06/07/2017 by Carney Sandoe Staff |

How Are You Perceived in the Job Search?

stick figures under magnifying glass

When you’re searching for a new job, you’re opening yourself up to judgments (whether fair or not) and analysis as soon as you submit your application materials. When schools are looking to hire new faculty and staff, they’re trying to ensure that the new teacher or administrator will be the right fit for their community. New faculty will need to fit in well with colleagues, provide a good example for students, and represent the school in a positive way.

Aside from the materials that compose your CS&A file and the cover letters you send, there are several other factors that contribute to an initial perception of you and your candidacy. Many of these are very simple—and very easy to manage.

1. Your Email Address

If you’ve been using one email address for the better part of a decade, you might not even think about its implications anymore. But you should—especially when applying for a new job. Is your email address mature, professional, and appropriate? If it’s something kitschy or confusing, or if it’s an inside joke you established years ago, it might be time to change it. Your email address should be a clear indication of your professional self.
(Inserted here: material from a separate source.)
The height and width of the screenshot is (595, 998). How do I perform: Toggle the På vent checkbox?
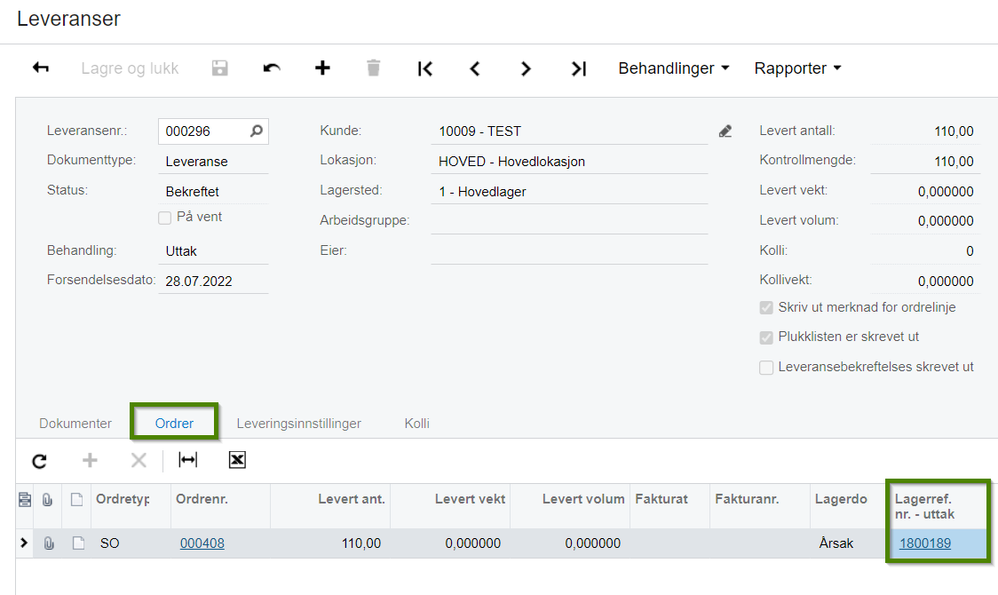pos(165,218)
Along those lines, make sure the name associated with your email address is your actual name. If you’ve made the name associated with a nickname or something else, change it—you want every message that comes through the hiring contact’s inbox to present you in a positive, professional light.
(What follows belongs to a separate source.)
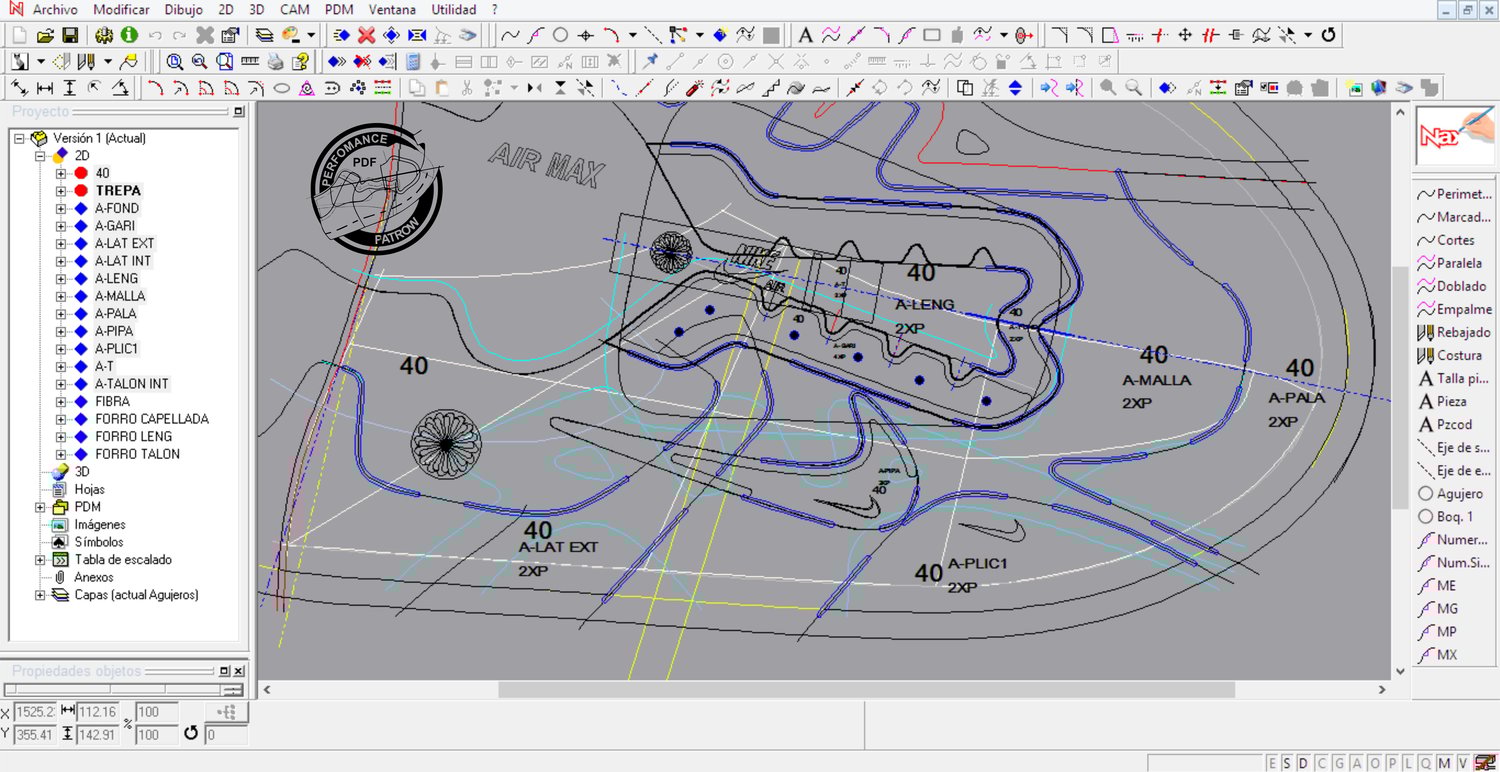The image size is (1500, 772).
Task: Open dropdown arrow beside color palette icon
Action: point(311,35)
Similarly, while using an email address from your current employer isn’t a horrible offense, we recommend creating (if you don’t already have one) a personal email account that you use for anything related to your job search. Try something as simple as your first and last name; include a middle initial or one or two numbers if your name is already taken.

2. Your Voicemail Greeting

An outgoing voicemail greeting is something that most people set up when they purchase a new phone, then never check again. Periodically review your outgoing message to ensure that you sound professional and confident in your greeting. Have an automatic greeting instead? Change it—your message should clearly indicate who you are and be gracious and welcoming, so hiring contacts who call you know they’ve reached the right number.

3. Your Social Media

It goes without saying, but if you’re applying for a position in a school (or anywhere, for that matter), you need to ensure that your social media profiles portray you positively. Use social media for what it’s intended: to make connections, share ideas, market your personal brand, and learn new things. Don’t use it to vent, rant, or make off-color jokes.

If you have public Twitter or LinkedIn accounts that blend your personal and professional lives, make sure you are careful about the kind of content you’re sharing. If you have other profiles, like Facebook or Instagram, that you’d rather share only with close personal friends, make sure to adjust your settings to protect your privacy. And even if your privacy settings have been fine-tuned to include only the people you wish, do be mindful of what you post and what has been posted in the past. It’s still possible to uncover things you might not want potential employers to see, and we hear often from schools who do their due diligence when it comes to researching their candidates online.

4. Your Communication

Email etiquette has seen better days. According to a study, workers spend 28% of their workweek reading and answering email. Given the slew of other job functions we each have, that means we’re spending less and less time managing our messages and even less time composing thoughtful and timely replies. It might seem unimportant, but schools notice—and not in a good way—when communication with candidates is sloppy, slow, and unprofessional.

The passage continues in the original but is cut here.